How much is a friend's "Like" actually worth? We asked 2,568 consumers for you
Key finding: a friend's like is not a like like any other
It has been reported that a UT Austin McCombs School of Business study found a startling asymmetry: a single “like” from a friend can move behavior roughly as much as 700 likes from strangers. Growthbox reportedly replicated that intuition in China with a cross‑platform survey of 2,568 consumers, showing friend‑visible likes on WeChat (微信) trigger a chain from trust to action — over half of respondents said a friend’s like increased agreement with content, nearly half opened the content to watch, 22% shared it onward, and 38% said they would actually try or buy the product. Short action. Big impact.

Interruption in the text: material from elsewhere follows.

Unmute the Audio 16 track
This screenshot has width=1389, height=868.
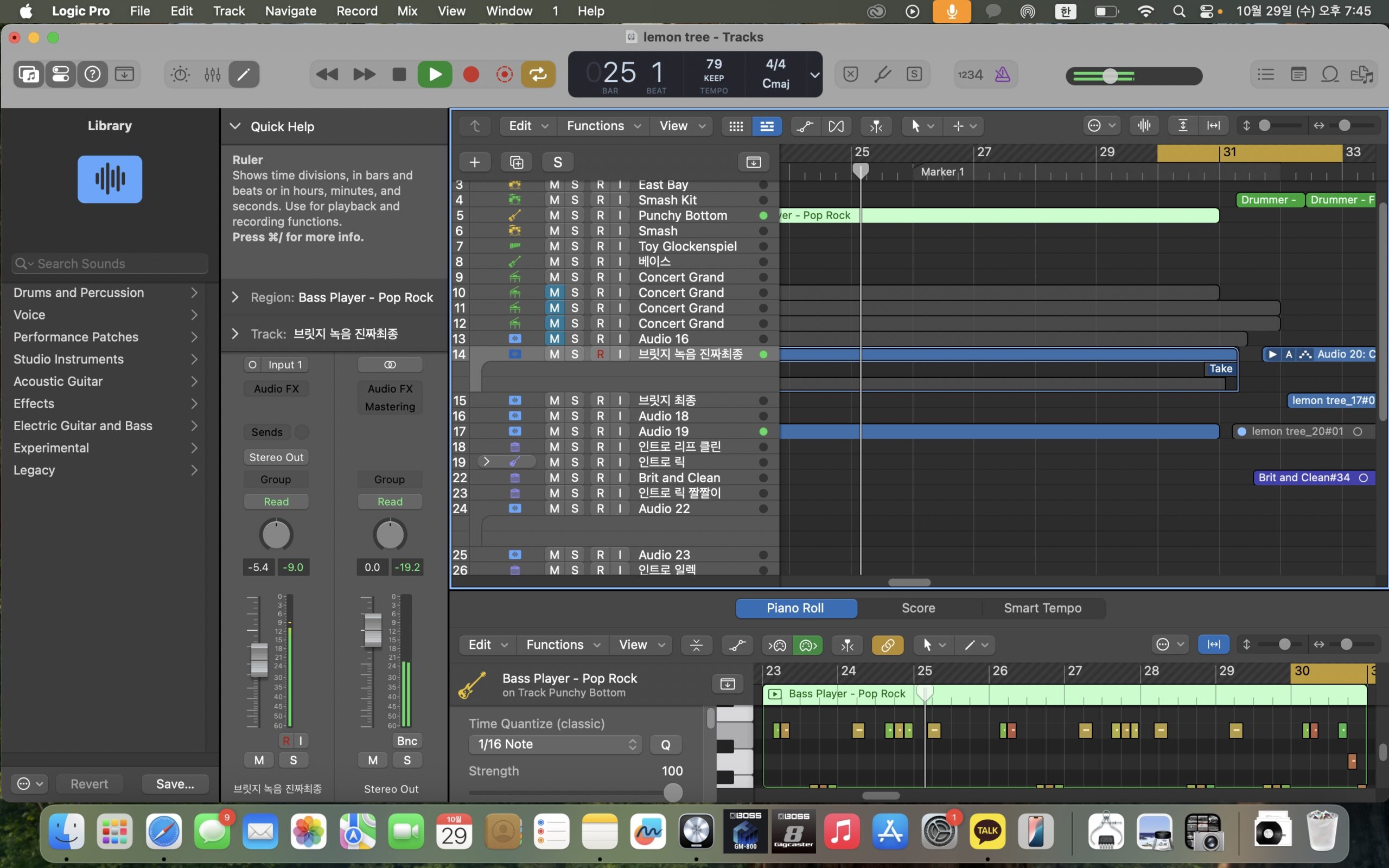tap(554, 339)

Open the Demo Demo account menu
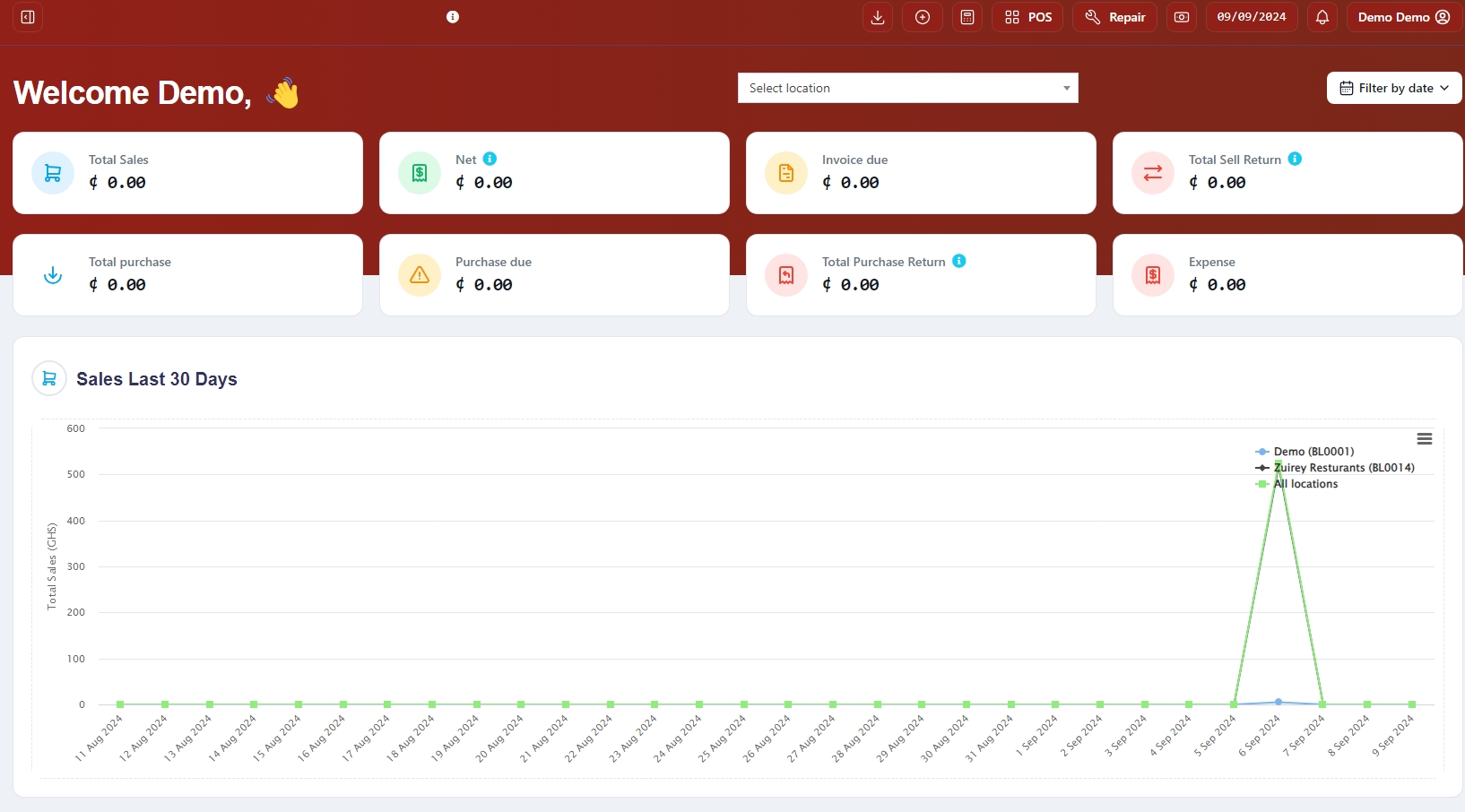[1401, 17]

Platforms, psychology and generational splits
Users do not treat every platform the same. Growthbox reported more than 80% of respondents used two or more platforms in the past three months and 37% used three; the most common pairing was WeChat (微信) + Douyin (抖音) at 32%, while Xiaohongshu (小红书) + Douyin without WeChat was only 6%. Respondents framed Douyin as entertainment, Xiaohongshu as interest and how‑to, and WeChat as the place for deeper, socially validated information. Younger users are especially susceptible to friend endorsements: Gen Z (00后) showed highest propensity to follow and keep following brands discovered via a friend’s like, while 90s users convert likes into deeper brand relationships and 80s+ users reflect and reinforce existing preferences.

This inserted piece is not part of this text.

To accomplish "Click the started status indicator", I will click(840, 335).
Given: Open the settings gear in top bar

What this means for brands and budgets
The practical takeaway is blunt: you cannot simply dump all platform likes into one spreadsheet and treat them as equal. Many brands still do. Only the biggest advertisers have differentiated measurement and separate platform teams. But if a WeChat heart like functions as a social endorsement seen by a user’s real network, its brand‑building value is qualitatively different from an algorithmic thumbs‑up on a short‑video feed. Budget decisions based on raw counts risk cutting the very inventory that carries social proof.
Bigger picture: metrics, ecosystems and geopolitics
Why does this matter beyond China? In a geopolitically fragmented internet — where Western platforms are largely absent from the Chinese market and trade and tech tensions shape where users congregate — social mechanics have evolved differently. Reportedly, platform design choices (friend‑visible likes, account certification, sharing into groups) turn lightweight taps into durable trust signals. So how much is a friend’s like worth? Far more than a headline number — and brands that don’t recognize the difference will keep overpaying for reach and underinvesting in the kinds of social proof that actually drive purchase.